Mouse On Mars
Mouse on Mars is one of the few electronic bands to stand the test of time. Constantly reinventing themselves, they have taken electronica to new heights with a unique blend of sound annihilation, fragmented melodies and an impassioned hatred of conformity. For over a decade, Mouse on Mars has sweated over burning consoles to create a new musical language, only to twist it again into thousands of myriad distortions. After recording five albums for Thrill Jockey Records, they now team up with Ipecac Recordings for the release of Varcharz. Entirely recorded at Mouse on Mars’ St. Martin Ton Studios in Duesseldorf, Varcharz is their most live sounding and diverse studio album to date.

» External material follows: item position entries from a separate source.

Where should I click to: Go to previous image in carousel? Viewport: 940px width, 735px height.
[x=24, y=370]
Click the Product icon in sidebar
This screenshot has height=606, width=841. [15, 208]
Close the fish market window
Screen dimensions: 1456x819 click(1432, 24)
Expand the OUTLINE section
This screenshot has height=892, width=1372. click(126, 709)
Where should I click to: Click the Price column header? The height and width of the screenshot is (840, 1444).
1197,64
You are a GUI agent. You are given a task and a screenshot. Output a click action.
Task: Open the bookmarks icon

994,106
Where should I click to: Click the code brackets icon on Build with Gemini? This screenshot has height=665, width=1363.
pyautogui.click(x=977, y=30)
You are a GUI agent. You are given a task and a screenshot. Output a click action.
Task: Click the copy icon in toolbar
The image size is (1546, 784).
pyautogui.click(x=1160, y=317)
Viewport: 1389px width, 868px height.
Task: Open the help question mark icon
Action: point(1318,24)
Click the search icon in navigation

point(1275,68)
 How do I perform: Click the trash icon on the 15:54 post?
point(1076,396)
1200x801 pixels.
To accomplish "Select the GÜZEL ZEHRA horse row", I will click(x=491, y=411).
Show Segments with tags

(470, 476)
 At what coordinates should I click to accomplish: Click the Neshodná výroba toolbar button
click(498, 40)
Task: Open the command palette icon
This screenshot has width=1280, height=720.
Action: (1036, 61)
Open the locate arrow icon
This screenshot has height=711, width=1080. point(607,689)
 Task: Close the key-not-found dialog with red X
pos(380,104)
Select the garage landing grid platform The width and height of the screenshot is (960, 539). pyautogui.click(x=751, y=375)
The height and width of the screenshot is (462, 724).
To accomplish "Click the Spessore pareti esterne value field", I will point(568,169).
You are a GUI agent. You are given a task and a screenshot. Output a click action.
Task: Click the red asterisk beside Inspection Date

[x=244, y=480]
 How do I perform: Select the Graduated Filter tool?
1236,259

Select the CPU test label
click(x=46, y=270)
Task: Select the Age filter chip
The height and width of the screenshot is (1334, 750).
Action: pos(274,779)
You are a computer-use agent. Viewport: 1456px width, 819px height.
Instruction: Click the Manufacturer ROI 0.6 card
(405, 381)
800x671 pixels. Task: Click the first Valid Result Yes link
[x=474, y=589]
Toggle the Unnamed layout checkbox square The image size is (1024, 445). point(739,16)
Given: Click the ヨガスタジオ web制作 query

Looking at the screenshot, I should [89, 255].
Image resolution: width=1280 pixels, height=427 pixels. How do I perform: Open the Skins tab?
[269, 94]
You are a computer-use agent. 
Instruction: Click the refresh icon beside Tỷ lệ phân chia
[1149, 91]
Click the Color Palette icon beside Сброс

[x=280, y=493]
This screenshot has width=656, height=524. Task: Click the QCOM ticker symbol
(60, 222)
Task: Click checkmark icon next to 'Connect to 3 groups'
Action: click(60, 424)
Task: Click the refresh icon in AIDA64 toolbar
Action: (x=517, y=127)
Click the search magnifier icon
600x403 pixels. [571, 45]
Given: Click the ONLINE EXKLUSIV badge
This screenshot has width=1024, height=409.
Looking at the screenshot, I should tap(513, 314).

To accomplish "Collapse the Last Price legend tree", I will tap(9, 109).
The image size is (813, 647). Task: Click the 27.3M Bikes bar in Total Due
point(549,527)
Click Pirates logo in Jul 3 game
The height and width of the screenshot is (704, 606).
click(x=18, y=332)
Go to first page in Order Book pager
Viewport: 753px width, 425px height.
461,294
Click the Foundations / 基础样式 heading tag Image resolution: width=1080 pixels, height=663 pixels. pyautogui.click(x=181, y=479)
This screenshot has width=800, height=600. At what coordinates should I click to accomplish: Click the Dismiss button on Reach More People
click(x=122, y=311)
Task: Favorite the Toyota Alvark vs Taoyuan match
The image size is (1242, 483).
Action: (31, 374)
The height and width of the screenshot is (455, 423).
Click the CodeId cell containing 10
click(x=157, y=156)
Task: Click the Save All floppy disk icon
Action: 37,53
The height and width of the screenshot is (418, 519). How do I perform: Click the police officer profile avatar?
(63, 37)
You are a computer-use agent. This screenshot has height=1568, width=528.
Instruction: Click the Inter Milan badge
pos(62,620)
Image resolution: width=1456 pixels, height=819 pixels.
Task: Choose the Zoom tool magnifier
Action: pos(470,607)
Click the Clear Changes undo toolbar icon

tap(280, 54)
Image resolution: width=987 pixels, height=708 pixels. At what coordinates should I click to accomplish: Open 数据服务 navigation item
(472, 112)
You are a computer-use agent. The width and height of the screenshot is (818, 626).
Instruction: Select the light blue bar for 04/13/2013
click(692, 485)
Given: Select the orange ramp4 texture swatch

The title, Varcharz, is intentionally mistaken to sound like “war charts”, but in fact, it is the phonetic mangling in English of the German word “wortschatz” which means “vocabulary”. Recorded throughout the last three years, Varcharz emerges partly from the sessions that produced 2004’s kinetic dance party, Radical Connector, but reveals the harder and more experimental side of the group. For this album, Mouse on Mars digested a steady diet of spatial free-jazz and cocaine-fried booty funk to deliver an album reflecting their energetic live sets’ sparkling chaos and glorious precision. Veering away from the vocal hooks of Radical Connector, Varcharz is nine tracks (don’t get confused by its stuttering track ID’s) of energetic impulses, heavy riffing from grained sounds and canned percussion, and slamming bottom end insanity provided by notorious sequenced bass and kick drum jolts. Varcharz is also spiked with catchy pop references, anarchic rock interpretations and manga-style pathos.
Mouse on Mars’ Andi Toma and Jan St. Werner have been more than busy in the intervening two years between albums. As well as the release of their live record, Live04, on their own label Sonig, and a constant barrage of touring, they are collaborating with Mark E. Smith of The Fall. Both Toma and St. Werner produce independently for the Sonig label. St. Werner has also worked on two new solo records under the Lithops moniker and acts as the artistic director of the Amsterdam Institute for Electronic Music, STEIM.
Lazaro put it best when he describes the new album: "It's got nerdity and wisdom, and it’s intensely dynamic and textured. The world of extreme electronica will soon be rejuvenated as Mouse on Mars dechristianize the weak and lay waist to the non-believers. Angst has never been so much fun, THIS is extreme electronica at its full potential!”